= Paulus Alexandrinus =

Ancient astrologer

Paulus Alexandrinus was an astrological author from the late Roman Empire. His extant work, Eisagogika, or Introductory Matters (or Introduction), which was written in 378 AD, is a treatment of major topics in astrology as practiced in the fourth-century Roman Empire.

==Biography==
Little is known about Paulus' life. He lived in Alexandria, one of the most scholarly cities of the Roman world, where astrology was also at its most sophisticated. In his lifetime, Rome's power was declining and the capital of the Roman Empire had been moved to Constantinople. We know he was regarded as a considerable authority because we have the record of a series of lectures given on his work by the respected Neo-Platonist philosopher Olympiodorus some two centuries later (in 564 AD), in Alexandria. These lectures were preserved in a Commentary and both Paulus' Introduction and Olympiodorus' Commentary have been translated together, giving a view of the development of astrological technique and contemporary attitudes towards astrology from the tumultuous late Empire through the even more unstable early Byzantine Empire.

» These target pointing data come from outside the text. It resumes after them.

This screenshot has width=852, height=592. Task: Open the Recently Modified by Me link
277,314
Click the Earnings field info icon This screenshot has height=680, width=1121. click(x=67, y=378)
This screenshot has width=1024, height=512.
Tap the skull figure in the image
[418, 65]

The Introduction may be most interesting for its discussion of the eleven phases of the Moon, because it gives us a clear treatment of a topic whose influence on Greek astrological speculation has likely been much underestimated The Moon's phases are probably the single most influential factor in katarchic charts of the Hellenistic period, going back beyond Dorotheus of Sidon. Also very important in the Introduction are the Lots, which were at the core of Hellenistic astrological technique, although the scientifically minded Ptolemy avoids them. Paulus also discusses dodekatemoria and monomoiria, and gives an extensive treatment of sect in astrological analysis, and of the influence of planetary aspects as they apply and separate (the Hellenistic understanding of which is considerably at odds with modern practice.)

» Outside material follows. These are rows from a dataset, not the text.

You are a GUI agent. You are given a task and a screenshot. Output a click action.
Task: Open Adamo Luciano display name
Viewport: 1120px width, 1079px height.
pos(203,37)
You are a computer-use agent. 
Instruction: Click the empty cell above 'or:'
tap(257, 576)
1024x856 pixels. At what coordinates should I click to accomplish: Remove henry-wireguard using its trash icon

At the time Paulus wrote, there was notable intellectual consolidation taking place in astrology. Forty years earlier, Julius Firmicus Maternus had written Mathesis, a long and very detailed summary of the astrological technique of his time, which has come down to us intact. Contemporaneous with Paulus, an anonymous writer had produced a Treatise on the Fixed Stars in 379 AD, which is our best record of how practical astrologers of the Roman period after Ptolemy dealt with stars in the context of the astrological chart; a few decades later came three books (Apotelesmatika) by the Egyptian Hephaistio of Thebes (415 AD) integrating Ptolemy with earlier traditions.

== Legacy ==
In the several hundred years following Paulus and Hephaistio, there continued to be an active astrological tradition, some works of which have come down to us, including writings by Julian of Laodicea (c. 500 AD), Rhetorius (6th or 7th century), and, in the 5th or 6th century, Centiloquy (spuriously attributed for many centuries to Ptolemy), which exerted a very considerable influence on the astrological thinking of the Arabs and on European astrologers of the Medieval and Early Modern periods. (See: Lilly.)

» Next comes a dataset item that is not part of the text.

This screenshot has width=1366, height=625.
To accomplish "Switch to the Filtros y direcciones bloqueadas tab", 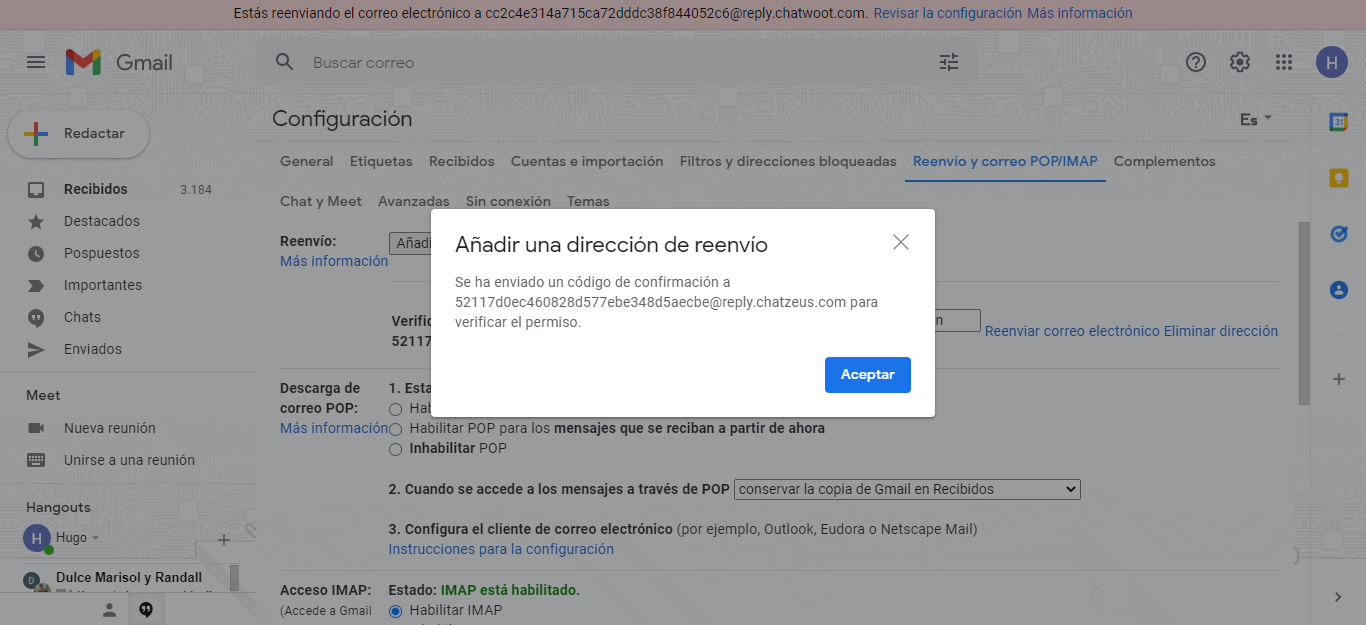I will pyautogui.click(x=788, y=162).
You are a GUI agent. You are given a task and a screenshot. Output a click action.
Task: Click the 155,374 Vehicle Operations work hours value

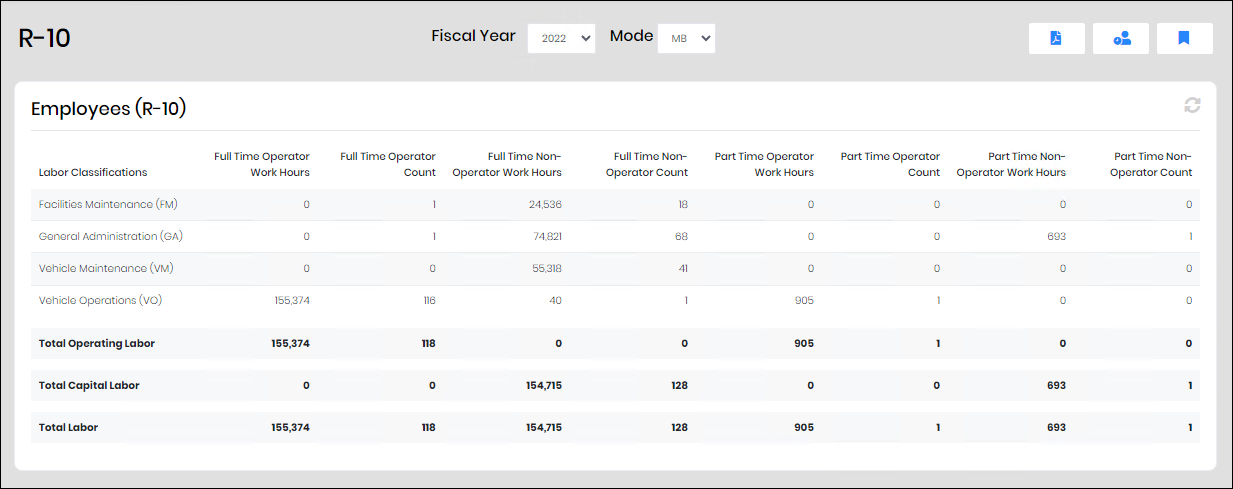pos(291,300)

An important Indian astrological treatise called the Paulisa Siddhanta ("Doctrine of Paulus") is sometimes thought to be derived from the work of Paulus. However, this notion has been rejected by other scholars in the field, notably by David Pingree who stated that "...the identification of Paulus Alexandrinus with the author of the Paulisasiddhanta is totally false".

==Works==
- Elementa apotelesmatica (ed. by E. Boer), Teubner, Leipzig, 1958.

===Translations===
- Paulus Alexandrinus, Introductory Matters, trans. Robert Schmidt, ed. Robert Hand, The Golden Hind Press, Berkeley Springs, WV, second edition, revised, 1993.
- Late Classical Astrology: Paulus Alexandrinus and Olympiodorus, with the Scholia from Later Commentators, trans. Dorian Giesler Greenbaum, ed. Robert Hand, ARHAT Publications, Reston, VA, 2001.